- 原文抜粋 -
*-*-*
コラム「離婚原因と離婚が認められる基準(許否基準)をわかりやすく解説」

1 はじめに|不貞をした夫から離婚請求された…応じる必要はある?

ご相談例
「夫は、私の暴言に耐えられないと言って突然家を出ましたが、実際には女性と同棲するためだったことが判明しました。私は不貞をした夫から離婚を求められる理由はないと思いますし、応じる気持ちもありません。このような場合でも離婚しなければならないのでしょうか。」

回答のポイント(結論)
・協議離婚や調停で話し合いが整わない場合、離婚訴訟に進みます。
・裁判所が離婚を認めるのは、「民法770条の離婚原因」がある場合に限られます。
・不貞をした側(有責配偶者)からの離婚請求は、一定の条件を満たさなければ認められないことがあります。

離婚原因の有無、有責配偶者からの離婚請求が認められるかどうかが大きなポイントになります。


2 離婚までの手続の流れ|協議→調停→(審判)→訴訟

夫婦の離婚方法は次の4つです。

  1. 協議離婚(民763)
  2. 調停離婚(家事244・268①)
  3. 審判離婚(家事284①〜③)
  4. 裁判上の離婚(民770)

協議でまとまらなければ、基本的には、家庭裁判所の調停 → 訴訟の順で進みます(審判離婚は比較的少数)。


3 離婚原因とは|民法770条の5つの類型

(1)離婚の訴えができるケース

民法770条1項で定める離婚原因は次の5つです。

  1. 不貞行為(配偶者以外との性的関係)
  2. 悪意の遺棄(正当理由なく同居・扶助義務を放棄)
*-*-*
- 提供情報 -
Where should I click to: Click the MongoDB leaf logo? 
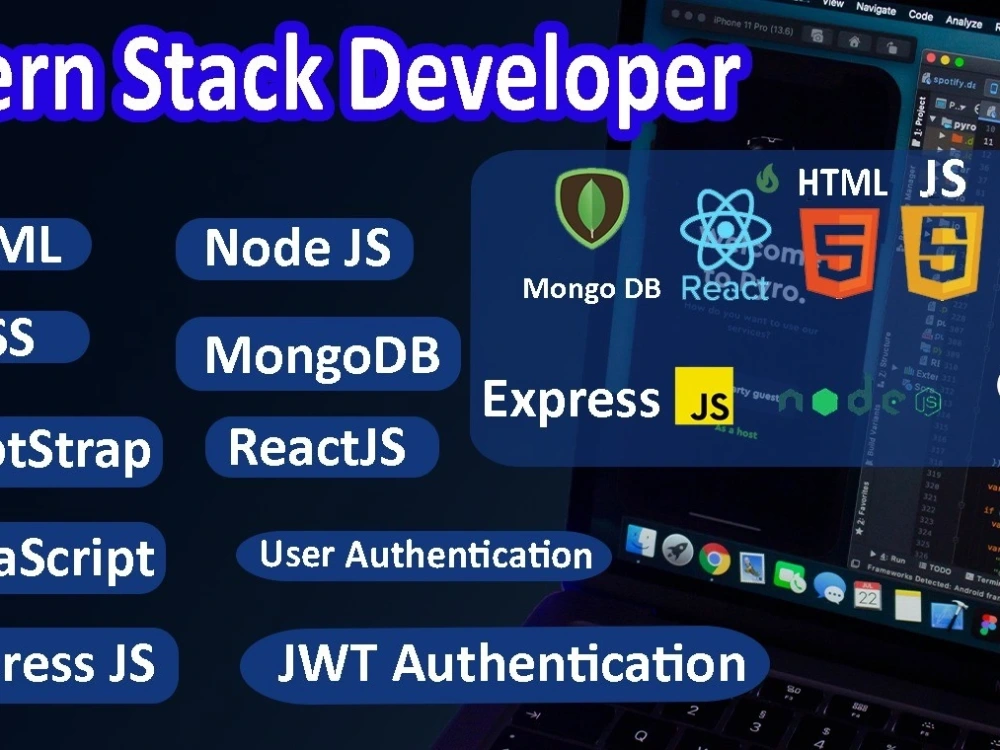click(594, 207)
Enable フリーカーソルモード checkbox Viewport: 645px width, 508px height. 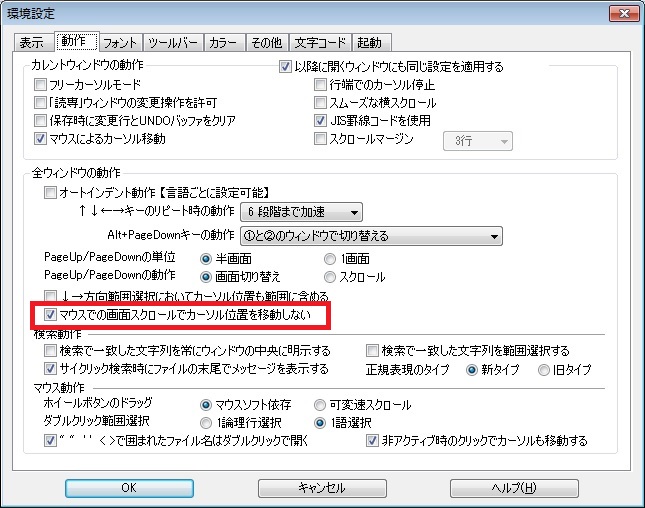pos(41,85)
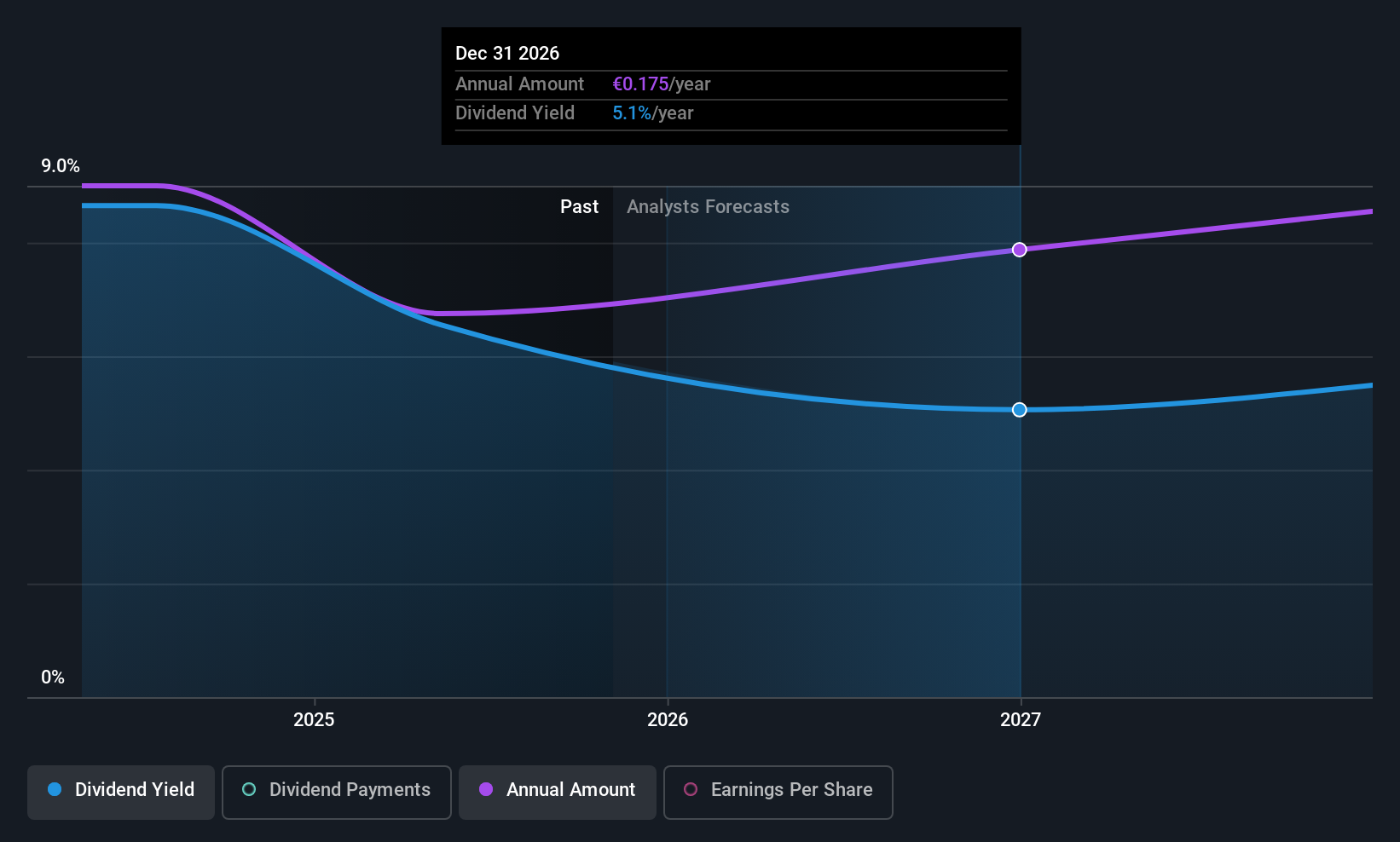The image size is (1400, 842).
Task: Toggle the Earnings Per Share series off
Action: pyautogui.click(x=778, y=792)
*-*-*
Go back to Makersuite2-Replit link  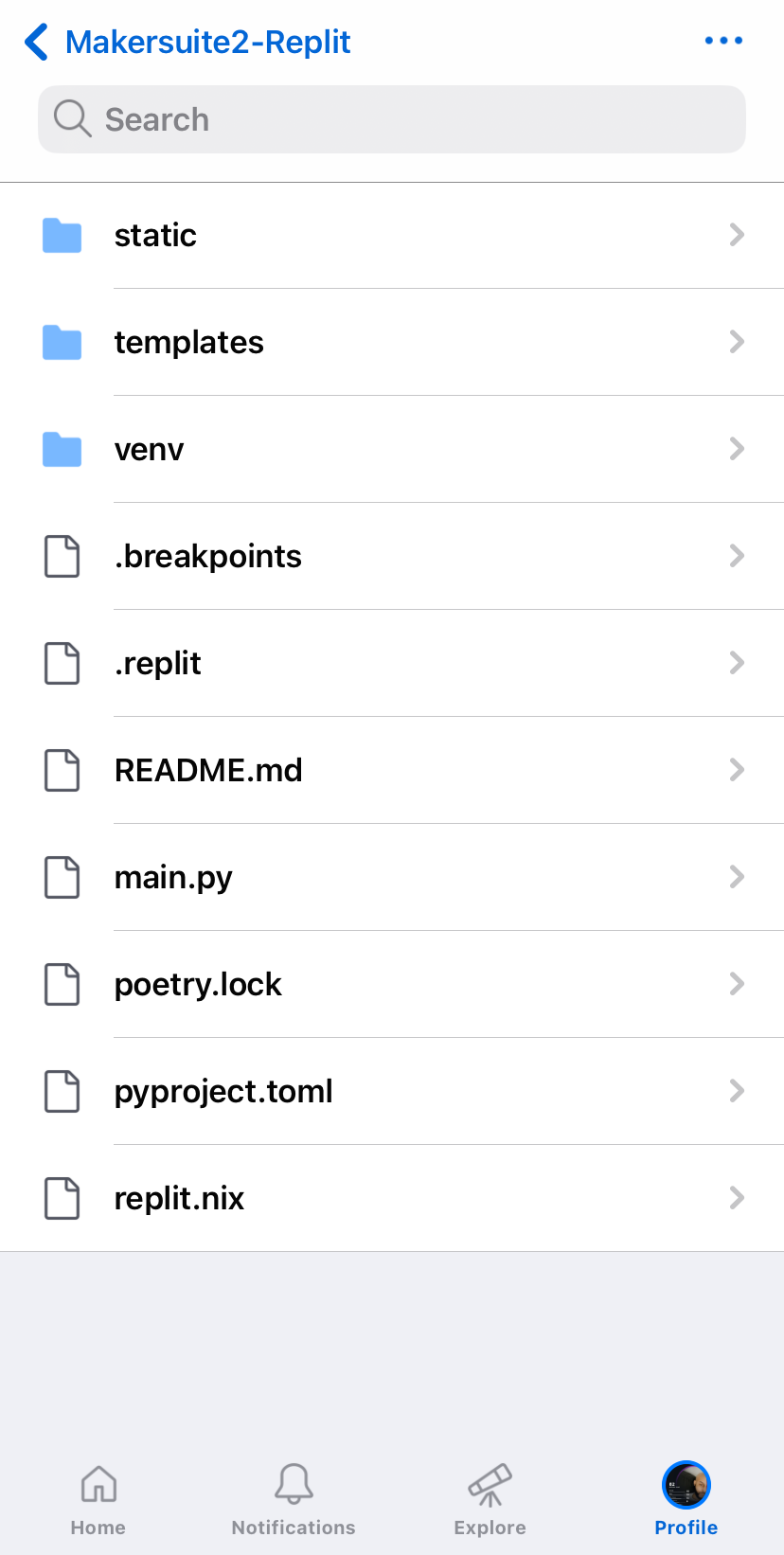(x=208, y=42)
*-*-*
- 作業内容 -
コラムが挙げている夫婦の離婚方法をすべて、括弧内の条文表記とあわせて書き出してください。 記録はコラムとは別の出典から取られています。

- 解答 -
1. 協議離婚(民763)
2. 調停離婚(家事244・268①)
3. 審判離婚(家事284①〜③)
4. 裁判上の離婚(民770)